Extracted records Block Start
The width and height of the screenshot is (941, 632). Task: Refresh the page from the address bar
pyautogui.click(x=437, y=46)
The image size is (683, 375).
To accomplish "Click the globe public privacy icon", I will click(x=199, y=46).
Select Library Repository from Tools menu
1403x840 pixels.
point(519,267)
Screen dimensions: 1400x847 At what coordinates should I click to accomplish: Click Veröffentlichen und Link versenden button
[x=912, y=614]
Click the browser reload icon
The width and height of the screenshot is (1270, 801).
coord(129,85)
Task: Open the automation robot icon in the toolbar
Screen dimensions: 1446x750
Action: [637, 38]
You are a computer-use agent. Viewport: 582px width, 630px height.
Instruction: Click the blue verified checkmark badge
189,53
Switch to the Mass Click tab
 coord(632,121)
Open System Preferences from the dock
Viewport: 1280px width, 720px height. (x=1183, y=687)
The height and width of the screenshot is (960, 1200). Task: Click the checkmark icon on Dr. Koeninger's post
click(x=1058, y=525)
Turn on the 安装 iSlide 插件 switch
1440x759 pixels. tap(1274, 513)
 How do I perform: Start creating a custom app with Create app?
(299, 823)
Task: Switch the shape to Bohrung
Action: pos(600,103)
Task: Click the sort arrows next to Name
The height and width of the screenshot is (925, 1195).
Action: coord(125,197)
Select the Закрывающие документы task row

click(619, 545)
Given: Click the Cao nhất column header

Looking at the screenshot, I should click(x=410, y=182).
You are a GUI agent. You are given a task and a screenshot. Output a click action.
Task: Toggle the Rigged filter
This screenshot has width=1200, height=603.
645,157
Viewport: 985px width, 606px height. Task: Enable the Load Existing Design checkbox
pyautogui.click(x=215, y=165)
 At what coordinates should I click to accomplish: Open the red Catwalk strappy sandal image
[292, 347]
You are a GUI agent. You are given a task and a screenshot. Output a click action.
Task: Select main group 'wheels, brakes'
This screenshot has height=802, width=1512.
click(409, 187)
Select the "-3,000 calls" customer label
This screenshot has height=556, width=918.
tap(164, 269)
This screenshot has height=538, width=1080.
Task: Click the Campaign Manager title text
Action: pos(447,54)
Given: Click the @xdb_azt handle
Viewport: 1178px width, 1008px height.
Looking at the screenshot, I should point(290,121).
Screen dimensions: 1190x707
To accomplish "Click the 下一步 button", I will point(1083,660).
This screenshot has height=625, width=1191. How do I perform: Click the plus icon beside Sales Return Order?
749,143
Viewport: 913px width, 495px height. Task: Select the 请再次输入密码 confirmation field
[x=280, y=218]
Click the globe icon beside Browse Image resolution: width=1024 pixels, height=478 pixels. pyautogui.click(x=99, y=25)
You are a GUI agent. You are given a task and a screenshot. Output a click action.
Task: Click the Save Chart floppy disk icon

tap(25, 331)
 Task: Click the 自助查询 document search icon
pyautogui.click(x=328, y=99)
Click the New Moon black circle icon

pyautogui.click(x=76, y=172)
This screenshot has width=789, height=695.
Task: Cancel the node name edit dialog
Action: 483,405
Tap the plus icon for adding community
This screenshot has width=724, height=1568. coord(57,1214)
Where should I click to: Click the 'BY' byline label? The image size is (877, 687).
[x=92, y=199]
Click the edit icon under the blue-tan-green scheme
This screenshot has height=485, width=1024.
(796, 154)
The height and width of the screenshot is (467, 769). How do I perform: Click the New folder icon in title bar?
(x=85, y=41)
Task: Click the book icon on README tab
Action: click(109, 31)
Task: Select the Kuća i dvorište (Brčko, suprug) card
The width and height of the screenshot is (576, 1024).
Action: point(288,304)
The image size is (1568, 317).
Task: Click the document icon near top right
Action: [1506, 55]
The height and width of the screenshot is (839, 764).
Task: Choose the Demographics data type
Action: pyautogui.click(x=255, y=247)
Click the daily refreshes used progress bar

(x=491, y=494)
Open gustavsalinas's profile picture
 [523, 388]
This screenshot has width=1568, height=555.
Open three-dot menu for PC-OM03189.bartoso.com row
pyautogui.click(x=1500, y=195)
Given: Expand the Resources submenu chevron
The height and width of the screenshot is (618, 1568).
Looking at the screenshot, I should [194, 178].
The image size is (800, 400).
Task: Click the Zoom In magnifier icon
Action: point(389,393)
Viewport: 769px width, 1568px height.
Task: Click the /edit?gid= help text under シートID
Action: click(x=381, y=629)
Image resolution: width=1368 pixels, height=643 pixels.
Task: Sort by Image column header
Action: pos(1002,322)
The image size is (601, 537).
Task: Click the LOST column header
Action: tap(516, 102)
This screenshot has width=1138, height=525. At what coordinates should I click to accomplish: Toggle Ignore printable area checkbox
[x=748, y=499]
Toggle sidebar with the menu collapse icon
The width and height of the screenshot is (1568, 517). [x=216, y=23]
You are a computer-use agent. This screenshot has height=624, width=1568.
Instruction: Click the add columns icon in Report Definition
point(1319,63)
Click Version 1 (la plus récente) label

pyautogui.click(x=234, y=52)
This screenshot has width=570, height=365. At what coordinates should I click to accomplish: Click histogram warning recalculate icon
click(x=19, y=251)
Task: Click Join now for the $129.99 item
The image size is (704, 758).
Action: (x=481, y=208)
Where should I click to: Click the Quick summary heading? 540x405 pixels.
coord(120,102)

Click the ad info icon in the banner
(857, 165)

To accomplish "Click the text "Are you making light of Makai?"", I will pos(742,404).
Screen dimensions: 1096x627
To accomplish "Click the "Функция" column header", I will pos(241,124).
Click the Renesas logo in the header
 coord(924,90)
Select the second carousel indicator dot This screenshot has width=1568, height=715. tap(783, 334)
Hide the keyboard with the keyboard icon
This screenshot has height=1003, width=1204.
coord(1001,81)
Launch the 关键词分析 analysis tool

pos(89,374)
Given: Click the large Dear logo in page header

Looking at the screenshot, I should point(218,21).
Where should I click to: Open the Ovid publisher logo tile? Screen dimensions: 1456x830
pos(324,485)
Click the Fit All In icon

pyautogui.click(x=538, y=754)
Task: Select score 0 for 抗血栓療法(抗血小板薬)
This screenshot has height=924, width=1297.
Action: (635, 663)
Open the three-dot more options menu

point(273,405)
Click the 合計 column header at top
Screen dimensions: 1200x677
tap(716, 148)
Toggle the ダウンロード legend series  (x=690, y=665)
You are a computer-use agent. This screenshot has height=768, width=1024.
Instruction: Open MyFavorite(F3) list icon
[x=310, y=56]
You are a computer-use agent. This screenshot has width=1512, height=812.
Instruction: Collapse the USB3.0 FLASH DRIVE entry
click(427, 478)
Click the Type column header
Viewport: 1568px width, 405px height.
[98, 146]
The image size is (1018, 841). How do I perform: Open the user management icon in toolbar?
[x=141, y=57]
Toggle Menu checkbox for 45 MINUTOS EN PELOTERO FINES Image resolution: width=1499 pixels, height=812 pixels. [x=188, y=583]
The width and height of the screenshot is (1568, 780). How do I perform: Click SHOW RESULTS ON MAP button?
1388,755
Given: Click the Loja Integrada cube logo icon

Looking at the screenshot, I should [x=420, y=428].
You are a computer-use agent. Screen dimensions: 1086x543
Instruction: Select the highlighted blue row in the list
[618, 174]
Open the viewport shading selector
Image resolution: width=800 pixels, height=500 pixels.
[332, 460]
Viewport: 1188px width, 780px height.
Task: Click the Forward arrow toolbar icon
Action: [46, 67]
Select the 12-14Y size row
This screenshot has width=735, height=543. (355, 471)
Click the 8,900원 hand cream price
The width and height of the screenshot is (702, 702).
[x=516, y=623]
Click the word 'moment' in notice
Extracted records Block End
- Task prompt: Given the records above, return exactly the lines starting at the line containing "This screenshot has width=1200, height=603." and ending at the line containing "Task: Select main group 'wheels, brakes'", including both.

- Solution to this exercise:
This screenshot has width=1200, height=603.
645,157
Viewport: 985px width, 606px height. Task: Enable the Load Existing Design checkbox
pyautogui.click(x=215, y=165)
 At what coordinates should I click to accomplish: Open the red Catwalk strappy sandal image
[292, 347]
You are a GUI agent. You are given a task and a screenshot. Output a click action.
Task: Select main group 'wheels, brakes'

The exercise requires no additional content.